• **SUPPLIED MATERIAL**

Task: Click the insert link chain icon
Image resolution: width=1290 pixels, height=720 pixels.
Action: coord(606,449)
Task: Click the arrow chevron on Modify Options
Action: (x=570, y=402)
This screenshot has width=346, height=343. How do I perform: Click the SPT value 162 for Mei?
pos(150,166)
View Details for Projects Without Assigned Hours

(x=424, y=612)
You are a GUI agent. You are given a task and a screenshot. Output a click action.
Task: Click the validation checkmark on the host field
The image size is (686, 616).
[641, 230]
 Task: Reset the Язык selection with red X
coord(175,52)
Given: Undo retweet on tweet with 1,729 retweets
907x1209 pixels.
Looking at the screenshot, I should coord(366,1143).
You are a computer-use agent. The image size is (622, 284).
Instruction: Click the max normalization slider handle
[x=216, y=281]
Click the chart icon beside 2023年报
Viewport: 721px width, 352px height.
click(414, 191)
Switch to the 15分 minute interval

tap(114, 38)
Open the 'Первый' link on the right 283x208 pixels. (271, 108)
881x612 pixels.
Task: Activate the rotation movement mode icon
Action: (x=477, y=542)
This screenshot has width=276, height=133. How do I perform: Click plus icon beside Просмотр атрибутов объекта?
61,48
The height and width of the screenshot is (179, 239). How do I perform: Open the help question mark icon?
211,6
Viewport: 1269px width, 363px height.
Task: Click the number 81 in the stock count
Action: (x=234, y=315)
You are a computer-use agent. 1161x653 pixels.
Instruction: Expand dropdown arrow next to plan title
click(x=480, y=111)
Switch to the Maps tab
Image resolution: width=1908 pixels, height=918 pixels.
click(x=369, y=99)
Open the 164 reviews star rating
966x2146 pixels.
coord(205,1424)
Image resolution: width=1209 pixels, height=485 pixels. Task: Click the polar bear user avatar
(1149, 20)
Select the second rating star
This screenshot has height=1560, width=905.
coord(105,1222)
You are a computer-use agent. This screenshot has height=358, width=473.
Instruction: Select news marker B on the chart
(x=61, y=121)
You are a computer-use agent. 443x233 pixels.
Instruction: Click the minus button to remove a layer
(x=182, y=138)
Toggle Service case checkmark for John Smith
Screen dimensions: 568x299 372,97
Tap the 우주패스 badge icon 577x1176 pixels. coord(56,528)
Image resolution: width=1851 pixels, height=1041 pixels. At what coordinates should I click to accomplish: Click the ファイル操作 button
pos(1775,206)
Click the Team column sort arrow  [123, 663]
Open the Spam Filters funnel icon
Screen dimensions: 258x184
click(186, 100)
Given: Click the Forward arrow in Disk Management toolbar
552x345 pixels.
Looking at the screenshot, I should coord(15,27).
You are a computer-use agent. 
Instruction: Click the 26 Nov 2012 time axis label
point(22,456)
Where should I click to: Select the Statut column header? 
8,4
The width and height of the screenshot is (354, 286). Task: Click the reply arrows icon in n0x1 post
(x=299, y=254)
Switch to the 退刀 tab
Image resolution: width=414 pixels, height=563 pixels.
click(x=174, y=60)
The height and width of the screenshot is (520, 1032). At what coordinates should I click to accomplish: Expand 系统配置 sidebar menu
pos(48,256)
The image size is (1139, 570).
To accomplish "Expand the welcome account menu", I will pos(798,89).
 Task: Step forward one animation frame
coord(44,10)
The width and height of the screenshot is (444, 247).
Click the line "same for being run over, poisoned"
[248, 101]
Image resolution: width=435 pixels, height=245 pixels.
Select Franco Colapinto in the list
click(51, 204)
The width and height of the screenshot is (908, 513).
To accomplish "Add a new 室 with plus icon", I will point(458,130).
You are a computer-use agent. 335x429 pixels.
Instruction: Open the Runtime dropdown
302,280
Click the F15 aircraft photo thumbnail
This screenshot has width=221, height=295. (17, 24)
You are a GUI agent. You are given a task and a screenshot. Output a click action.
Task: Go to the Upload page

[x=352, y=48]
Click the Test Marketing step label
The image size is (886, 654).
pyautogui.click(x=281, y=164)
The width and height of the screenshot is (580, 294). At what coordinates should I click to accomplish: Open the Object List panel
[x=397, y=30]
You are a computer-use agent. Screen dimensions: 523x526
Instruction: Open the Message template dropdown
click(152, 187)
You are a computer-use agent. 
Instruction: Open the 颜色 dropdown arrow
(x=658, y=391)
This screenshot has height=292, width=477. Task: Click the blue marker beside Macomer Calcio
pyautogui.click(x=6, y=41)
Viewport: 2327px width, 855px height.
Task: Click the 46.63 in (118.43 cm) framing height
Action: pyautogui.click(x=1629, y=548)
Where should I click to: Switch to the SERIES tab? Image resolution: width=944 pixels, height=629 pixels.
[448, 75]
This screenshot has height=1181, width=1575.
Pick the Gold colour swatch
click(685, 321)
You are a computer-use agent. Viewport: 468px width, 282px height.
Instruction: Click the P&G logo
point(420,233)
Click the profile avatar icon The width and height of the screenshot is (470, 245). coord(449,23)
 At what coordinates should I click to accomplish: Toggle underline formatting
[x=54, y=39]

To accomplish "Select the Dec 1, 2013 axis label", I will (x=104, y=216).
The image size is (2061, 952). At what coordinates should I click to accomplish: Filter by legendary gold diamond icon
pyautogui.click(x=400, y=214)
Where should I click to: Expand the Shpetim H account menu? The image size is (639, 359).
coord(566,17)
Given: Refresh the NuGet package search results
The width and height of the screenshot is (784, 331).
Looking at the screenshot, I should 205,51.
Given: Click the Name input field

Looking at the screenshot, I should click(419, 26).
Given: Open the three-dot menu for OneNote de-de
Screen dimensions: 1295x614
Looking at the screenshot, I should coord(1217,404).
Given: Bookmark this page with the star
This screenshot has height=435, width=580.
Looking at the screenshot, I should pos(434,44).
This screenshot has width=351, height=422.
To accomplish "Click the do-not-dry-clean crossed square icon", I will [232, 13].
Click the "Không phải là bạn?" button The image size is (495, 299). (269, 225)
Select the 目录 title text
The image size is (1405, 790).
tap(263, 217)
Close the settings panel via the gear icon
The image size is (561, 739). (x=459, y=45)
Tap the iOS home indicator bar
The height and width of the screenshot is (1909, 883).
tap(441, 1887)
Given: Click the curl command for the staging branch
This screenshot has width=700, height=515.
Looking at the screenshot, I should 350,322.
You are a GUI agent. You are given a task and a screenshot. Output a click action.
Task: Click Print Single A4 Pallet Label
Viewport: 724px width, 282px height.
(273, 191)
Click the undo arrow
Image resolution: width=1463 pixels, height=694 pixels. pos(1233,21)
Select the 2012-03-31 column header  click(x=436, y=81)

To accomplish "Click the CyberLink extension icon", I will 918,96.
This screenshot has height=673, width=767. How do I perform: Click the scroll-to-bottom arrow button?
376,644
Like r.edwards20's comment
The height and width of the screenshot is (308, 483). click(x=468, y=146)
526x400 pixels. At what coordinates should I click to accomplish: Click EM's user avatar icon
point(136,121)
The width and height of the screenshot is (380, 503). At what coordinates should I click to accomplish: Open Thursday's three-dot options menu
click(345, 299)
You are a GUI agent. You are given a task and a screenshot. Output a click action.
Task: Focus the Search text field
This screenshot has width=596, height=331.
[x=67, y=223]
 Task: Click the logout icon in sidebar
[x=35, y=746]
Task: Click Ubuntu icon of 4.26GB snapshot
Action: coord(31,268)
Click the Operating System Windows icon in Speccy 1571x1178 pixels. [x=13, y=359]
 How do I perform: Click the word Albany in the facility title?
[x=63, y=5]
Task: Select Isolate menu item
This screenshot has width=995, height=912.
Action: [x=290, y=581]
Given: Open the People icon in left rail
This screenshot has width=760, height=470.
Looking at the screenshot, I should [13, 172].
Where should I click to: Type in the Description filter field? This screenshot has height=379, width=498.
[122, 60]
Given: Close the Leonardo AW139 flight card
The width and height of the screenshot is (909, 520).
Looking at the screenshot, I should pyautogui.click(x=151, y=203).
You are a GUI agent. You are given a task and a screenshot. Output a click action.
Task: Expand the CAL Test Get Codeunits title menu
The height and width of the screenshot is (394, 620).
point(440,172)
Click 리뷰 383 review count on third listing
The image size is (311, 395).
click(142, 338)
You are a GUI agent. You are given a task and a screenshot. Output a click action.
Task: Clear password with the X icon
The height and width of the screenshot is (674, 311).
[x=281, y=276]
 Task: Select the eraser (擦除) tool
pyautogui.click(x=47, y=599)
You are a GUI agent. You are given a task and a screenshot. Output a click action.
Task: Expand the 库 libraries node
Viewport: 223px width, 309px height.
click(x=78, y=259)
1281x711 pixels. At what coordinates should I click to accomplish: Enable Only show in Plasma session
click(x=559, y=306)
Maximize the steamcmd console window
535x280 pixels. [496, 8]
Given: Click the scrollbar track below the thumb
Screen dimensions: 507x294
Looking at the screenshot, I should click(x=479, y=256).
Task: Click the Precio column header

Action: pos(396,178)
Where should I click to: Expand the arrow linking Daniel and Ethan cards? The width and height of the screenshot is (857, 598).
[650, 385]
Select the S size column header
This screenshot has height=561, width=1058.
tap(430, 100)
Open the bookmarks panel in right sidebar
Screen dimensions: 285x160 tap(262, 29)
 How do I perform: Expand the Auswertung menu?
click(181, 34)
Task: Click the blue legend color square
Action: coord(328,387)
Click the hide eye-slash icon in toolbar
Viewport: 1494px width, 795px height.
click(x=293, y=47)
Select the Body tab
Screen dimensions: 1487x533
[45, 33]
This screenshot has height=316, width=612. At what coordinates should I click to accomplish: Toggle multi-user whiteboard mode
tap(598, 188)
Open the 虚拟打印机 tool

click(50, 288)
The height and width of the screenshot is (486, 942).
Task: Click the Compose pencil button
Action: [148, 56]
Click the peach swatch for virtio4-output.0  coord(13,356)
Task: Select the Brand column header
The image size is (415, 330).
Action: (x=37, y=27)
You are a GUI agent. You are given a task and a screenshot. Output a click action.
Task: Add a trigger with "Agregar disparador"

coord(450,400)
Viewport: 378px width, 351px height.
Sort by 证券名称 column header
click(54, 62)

• **INSTRUCTIONS FOR THE TASK**
Please give an exact restatement of only the lines from the beginning of the material above to the line with "Switch to the Maps tab", inclusive.

• **ANSWER BOX**
Task: Click the insert link chain icon
Image resolution: width=1290 pixels, height=720 pixels.
Action: coord(606,449)
Task: Click the arrow chevron on Modify Options
Action: (x=570, y=402)
This screenshot has width=346, height=343. How do I perform: Click the SPT value 162 for Mei?
pos(150,166)
View Details for Projects Without Assigned Hours

(x=424, y=612)
You are a GUI agent. You are given a task and a screenshot. Output a click action.
Task: Click the validation checkmark on the host field
The image size is (686, 616).
[641, 230]
 Task: Reset the Язык selection with red X
coord(175,52)
Given: Undo retweet on tweet with 1,729 retweets
907x1209 pixels.
Looking at the screenshot, I should coord(366,1143).
You are a computer-use agent. The image size is (622, 284).
Instruction: Click the max normalization slider handle
[x=216, y=281]
Click the chart icon beside 2023年报
Viewport: 721px width, 352px height.
click(414, 191)
Switch to the 15分 minute interval

tap(114, 38)
Open the 'Первый' link on the right 283x208 pixels. (271, 108)
881x612 pixels.
Task: Activate the rotation movement mode icon
Action: (x=477, y=542)
This screenshot has width=276, height=133. How do I perform: Click plus icon beside Просмотр атрибутов объекта?
61,48
The height and width of the screenshot is (179, 239). How do I perform: Open the help question mark icon?
211,6
Viewport: 1269px width, 363px height.
Task: Click the number 81 in the stock count
Action: (x=234, y=315)
You are a computer-use agent. 1161x653 pixels.
Instruction: Expand dropdown arrow next to plan title
click(x=480, y=111)
Switch to the Maps tab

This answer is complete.